* **To be done**
Resume the interview about the Don Sahong dam documentary below, writing on from its last line.

Produced by journalist Tom Fawthrop, the film, “The Great Gamble on the Mekong: Are we Killing the Mekong Dam by Dam?” looks closely at the impact of the controversial dam. (Photo courtesy: Tom Fawthrop)
Produced by journalist Tom Fawthrop, the film, “The Great Gamble on the Mekong: Are we Killing the Mekong Dam by Dam?” looks closely at the impact of the controversial dam. (Photo courtesy: Tom Fawthrop)

Editor’s note: A new documentary film about Don Sahong dam project in Laos recently premiered in Phnom Penh. Produced by journalist Tom Fawthrop, the film, “The Great Gamble on the Mekong: Are we Killing the Mekong Dam by Dam?” looks closely at the impact of the controversial dam, plans for which are moving forward despite widespread opposition and the fear it will permanently damage fish ecology for the entire region.

Why did you make this film?

The intention of making this film is to go beneath the surface of the claims of governments, particularly the Lao government, and the hydropower lobby, who constantly tell us how we need more energy; the region wants more electricity to be generated; that hydropower is a clean form of energy. That’s true, of course, yes, countries do need more energy, but they also need to protect precious natural resources. For example, fisheries, which provide fantastic food security for the region, unique in the world, because the Mekong River happens to be the one river in the world which is providing food, livelihoods and many other benefits for a population between 60 and 65 million people across the four countries: Thailand, Laos, Cambodia and Vietnam.

The Don Sahong dam is supposed to be built on just one of the many channels the Mekong River divides into, in the area of Siphandon in southern Laos, so why is it a concern for both upstream and downstream countries?

* **Data section**
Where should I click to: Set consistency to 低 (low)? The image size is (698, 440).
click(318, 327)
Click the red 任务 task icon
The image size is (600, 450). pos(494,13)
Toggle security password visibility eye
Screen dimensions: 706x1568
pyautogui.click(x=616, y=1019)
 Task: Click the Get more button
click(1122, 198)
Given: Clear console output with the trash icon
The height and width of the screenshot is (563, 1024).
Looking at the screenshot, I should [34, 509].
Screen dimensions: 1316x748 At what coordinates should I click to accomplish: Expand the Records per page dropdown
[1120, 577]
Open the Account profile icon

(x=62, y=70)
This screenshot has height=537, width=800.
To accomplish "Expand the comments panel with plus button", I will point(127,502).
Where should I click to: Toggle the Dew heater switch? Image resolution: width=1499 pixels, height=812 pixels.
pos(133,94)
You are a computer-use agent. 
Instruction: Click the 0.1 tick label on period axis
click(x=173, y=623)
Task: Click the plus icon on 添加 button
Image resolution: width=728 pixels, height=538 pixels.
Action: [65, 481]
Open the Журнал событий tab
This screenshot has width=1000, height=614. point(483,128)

* **Output of the task**
The reason why this particular channel where the dam is being built is such an enormous international concern, so much so that more than 100 scientific experts from universities around the world concerned with geography, concerned with wetlands, concerned with conservation, signed a petition that this is an area which there should never be a dam. And the reason they gave and the reason the other governments along the Mekong give for being worried is that the Sahong channel, of all the seven channels that the Mekong divides into in this area called Siphandon—which translates in English as four thousand islands—is the only channel that all the year around, the majority of fish can swim upstream around the rapids, around the waterfalls, from Cambodia and even some of them really long distance, strong large fish can swim all the way up from the Delta in Vietnam into Laos. This is a unique passageway.

But at a recent meeting in Pakse, Laos, Mega First, the company building the dam, said there would be no significant impact of the dam on both upstream and downstream countries.

It’s very easy to counter that argument. They are in no position to make this claim without conducting investigation, scientific research into what we call trans-boundary effects. You can throw out comments—‘It won’t have any impacts’—but where is the science? They haven’t produced any reports about what the impacts might be on Cambodia, what the impacts might be on northeast Thailand, because eight provinces of Thailand also border the Mekong. That’s why so many Thai people are involved in demonstrations as well against the Don Sahong dam.

I made a visit to one of the company’s project sites recently. It seemed to me that they had been trying to collect scientific data on the types of fish in the Sahong channel and trying to prove that other two channels in the area can be alternative passageways for fish to migrate. Is their study not convincing to you?

They have only just started doing these studies, and at the same time they are talking about launching this dam in 2015. Now then, all the serious fish studies done by scientists around the world are usually based on a minimum of four to five years. So we’re going to have a superficial study, which they will not submit to peer review. If you have done scientific research, you have to submit it to other scientists to review it first and to test it in a laboratory under scientifically rigorous conditions before you start experimenting actually on the Mekong. What is very clear about the way the Laos government and the developer are moving on this project is that they decided to go ahead with the project whatever scientific information is developed about fish behavior and maybe the fish are not going to accept being diverted into two unfamiliar channels. And this is what the experts fear about the future of the Mekong, that this dam will only bring grief, will bring a massive loss of fisheries and the people in communities living along the Mekong, their poverty will be increased by the result of this dam construction. If anybody benefits from the dam, it would only be the businessmen and the politicians living in the capital, Vientiane.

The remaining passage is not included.